For sickle cell disease sufferers, CRISPR targets specific gene sequences that control the production of fetal hemoglobin. These genes are normally switched off after birth, as they typically control the production of hemoglobin while a baby is in a mother’s womb. CRISPR treatments switch this production back on, allowing the body to produce both sickle cell-affected hemoglobin, as well as healthy, fetal hemoglobin. This fetal hemoglobin allows the body to produce enough healthy blood cells to counteract the sickle cells – allowing for a reduction in the prevalence of pain crises and other medical incidents that prevail with SCD sufferers.

In recent research, it was found that a single CRISPR treatment could be used instead of complex bone marrow transplant processes to treat sickle cell disease – eliminating the time and complexities of chemotherapy and transplants, and allowing patients to live their best lives.

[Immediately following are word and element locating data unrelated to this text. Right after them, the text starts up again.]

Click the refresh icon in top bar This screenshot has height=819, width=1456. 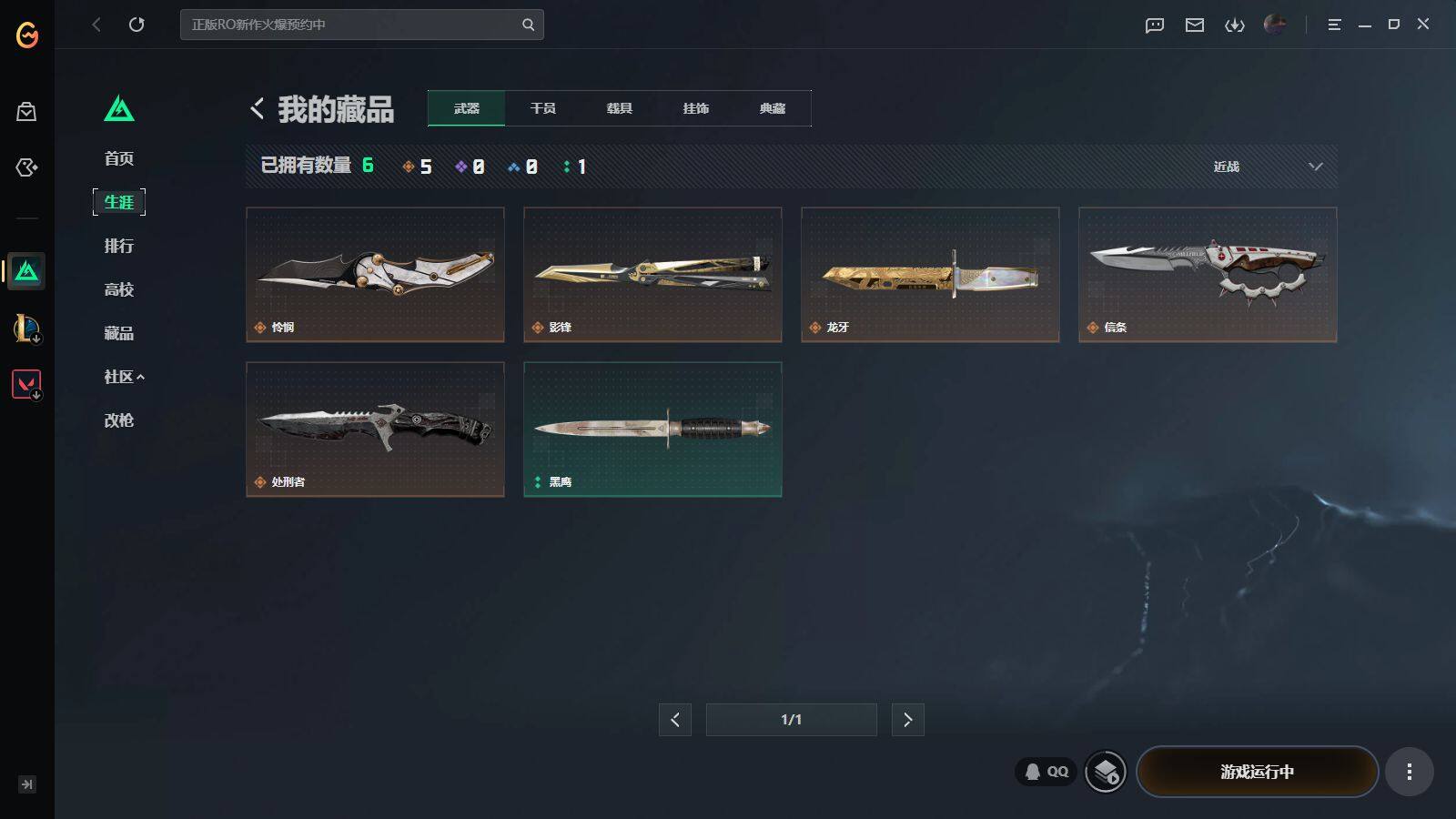[136, 25]
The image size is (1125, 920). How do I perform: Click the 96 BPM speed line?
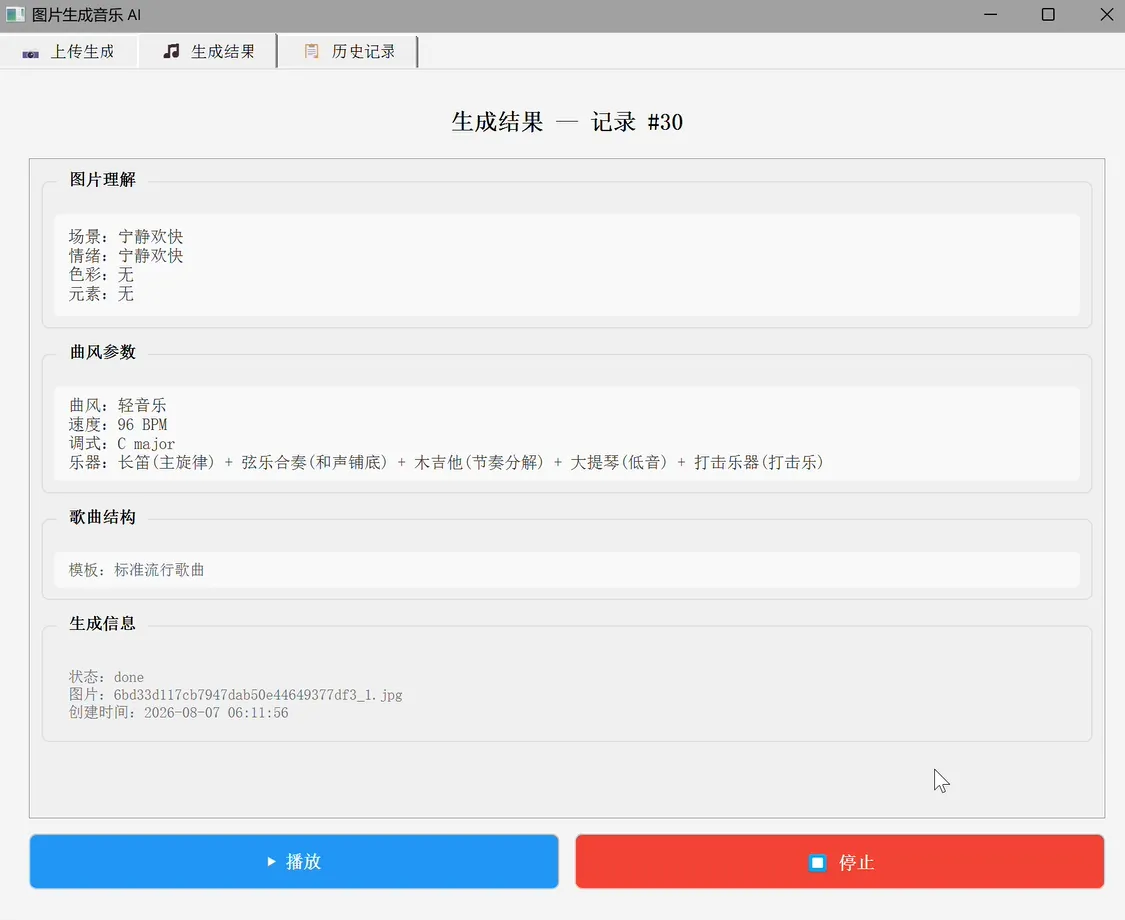(118, 425)
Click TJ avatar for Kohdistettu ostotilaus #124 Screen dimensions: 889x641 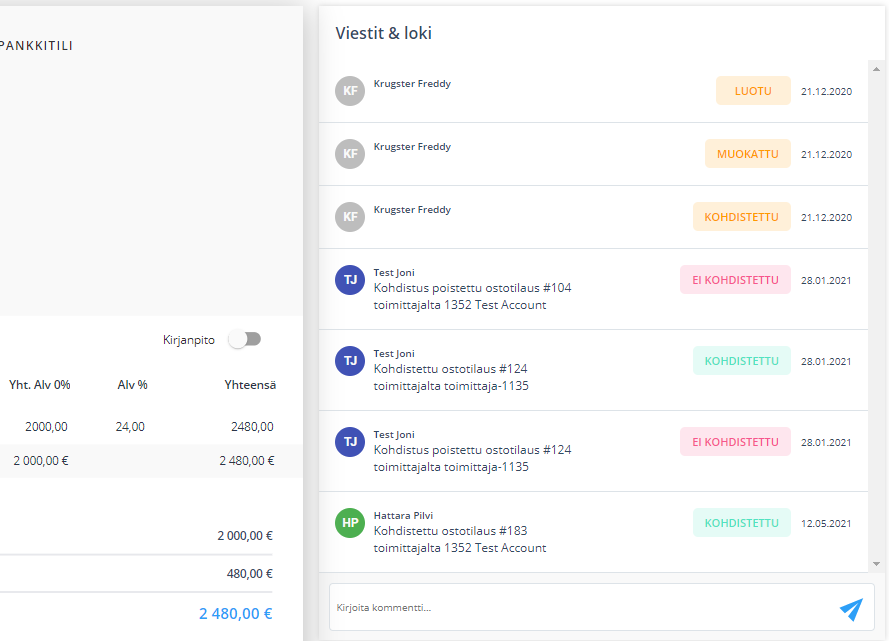[350, 361]
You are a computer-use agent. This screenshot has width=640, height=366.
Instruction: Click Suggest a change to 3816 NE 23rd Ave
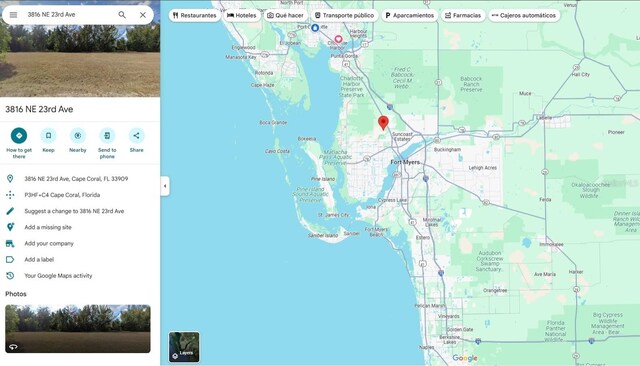coord(74,211)
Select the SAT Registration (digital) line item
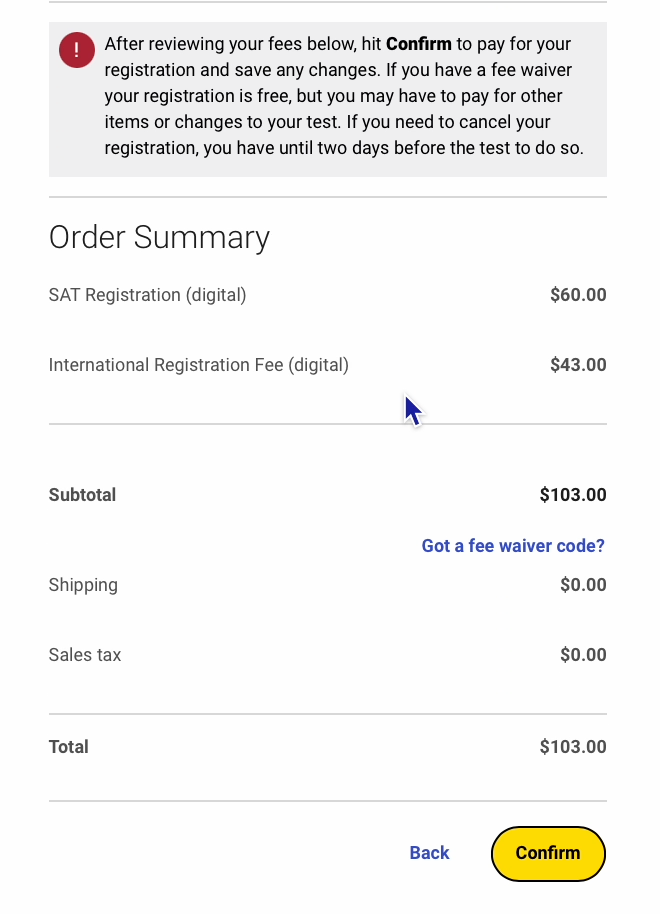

Recently approved by the Food and Drug Administration (FDA), the CRISPR-based treatment known as Casgevy looks set to transform the lives of sufferers of severe sickle cell disease. This optimism brings vital hope to some 20,000 Americans who suffer from the side effects of severe sickle cell disease.

The Power of Gene Editing

CRISPR, while an incredibly powerful process, looks set to transform the lives of Sickle Cell Disease sufferers for the better. However, the ease at which CRISPR can be used for gene editing has raised questions about its capabilities as a much broader tool for rewriting and transforming DNA.

For many, conditions such as cystic fibrosis and syndactyly affect the lives and livelihoods of many Americans. It’s estimated that as many as more than 133 Americans have a chronic illness which impacts the lives they lead, on a day-to-day basis. The ability of CRISPR to edit genes to eliminate illnesses such as cystic fibrosis is incredibly powerful – however, critics question if this will eliminate genetic diversity in the population. 

After all, there have been many successful professionals who have had disabilities – take, for example, the successes of theoretical physicist Stephen Hawking, or actor and producer, Michael J. Fox. Debates on the bioethical benefits of CRISPR remain ongoing and look set to continue as this technology looks to transform lives.

A Game Changer for Sickle Cell Treatments

The introduction of CRISPR-based treatment looks set to change the game for Sickle Cell sufferers nationwide. For those who currently have to undertake significant and expensive ongoing treatments, the introduction of a new potential solution brings hope to the sufferers of this damaging illness.

More broadly, gene-editing treatments look set to transform the lives of patients around the world. While the ethical implications of such a powerful tool are yet to be fully explored, the benefits of gene editing treatments are undeniable. For those who work in medical fields such as nursing and general practice, these emerging technologies may yet transform the way that medicine is applied to these life-changing conditions.